Barker’s account is a great combination of what was happening in Afghanistan and Pakistan with sprinklings of her personal life.
The book has a wide reach, discussing difficult topics like the increasing amount of “collateral damage” to Afghan civilians caused by the U.S. military. Along the way, Barker relates stories about the constant threat of being kidnapped that all journalists in the region face, the dangerous positions of Afghan photographers and translators (some of whom disguise themselves to prevent recriminations for working with Americans), and her own experiences with sexual harassment in the region: by men when she was standing in large crowds and by women during invasive private security checks.
In addition to learning about having a social life in a warzone, Barker relates her impressions of leaders like the female Pakistani Prime Minister Benazir Bhutto. She also shows readers what Afghan weddings are like (segregated by gender), discovers what young Afghan men search for on the internet, visits the “most decrepit circus on the planet,” witnesses the corruption due to the opium drug trade, overhears the response to the first woman on the American Idol-style show Afghan Star, and even speaks with U.S. soldiers regarding the prevalence of “DBIEDs”—that is, Donkey-Borne Improvised Explosive Devices. In addition, Barker sadly notes the cutbacks at her newspaper The Chicago Tribune as a sign of a declining interest in professional journalism and international affairs.
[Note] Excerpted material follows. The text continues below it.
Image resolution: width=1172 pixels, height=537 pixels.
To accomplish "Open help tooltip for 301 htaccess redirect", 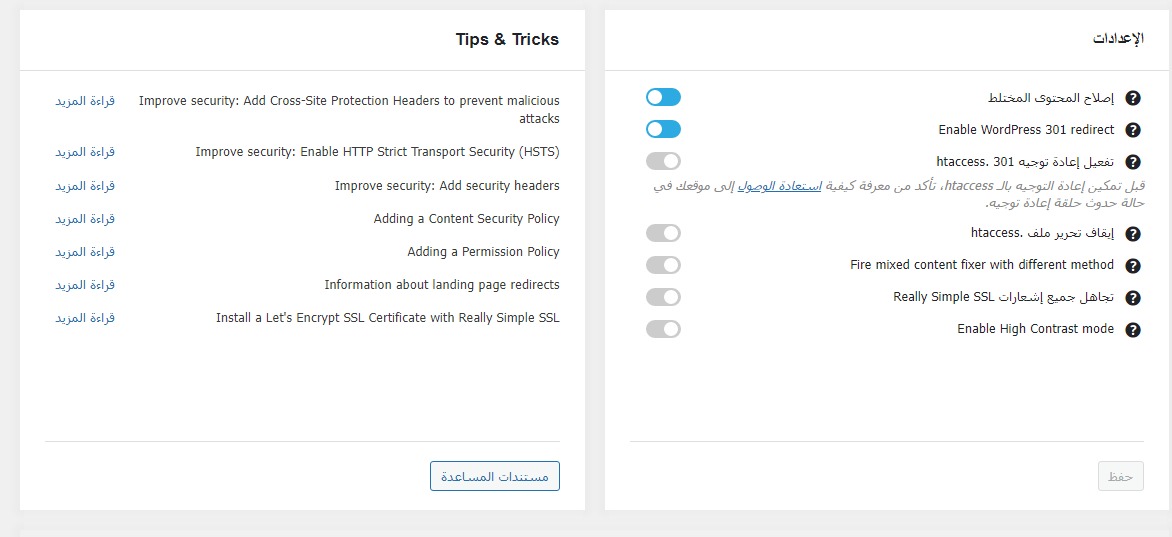I will tap(1133, 162).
To me, her text is most effective when she delves into a kind of macabre humor about the situation in Afghanistan—the only way, it seems, to deal with conditions that can be outrageously sad and depressing with atrocities around every corner.
One of the most vivid illustrations of this is Barker’s account of the besieged Kabul Zoo, which became a nightmare prison for animals when rampaging Taliban soldiers pelted it with rockets, killed and ate the deer and exotic birds, tortured the monkeys by prodding them with sticks, fed narcotics to the bear, and blinded the lion by throwing a grenade into his den. To replace the dwindling zoo population, we are told, China donated new animals, which later developed rabies. Barker presents such unhappy facts in a wry tone, using humour as a technique to distance herself emotionally from these and other atrocities.
I was interested to read Barker’s ideas about why foreign policy continues to fail the people of Afghanistan and Pakistan and how the area could be stabilized—not by repeated quick military fixes but with an ongoing commitment to civilian infrastructure and educational programs. But the best part of the book is how Barker conveys her dedication to her job, her sense of adventure, and the thrill and purpose she feels at being on the front lines as history unfolds.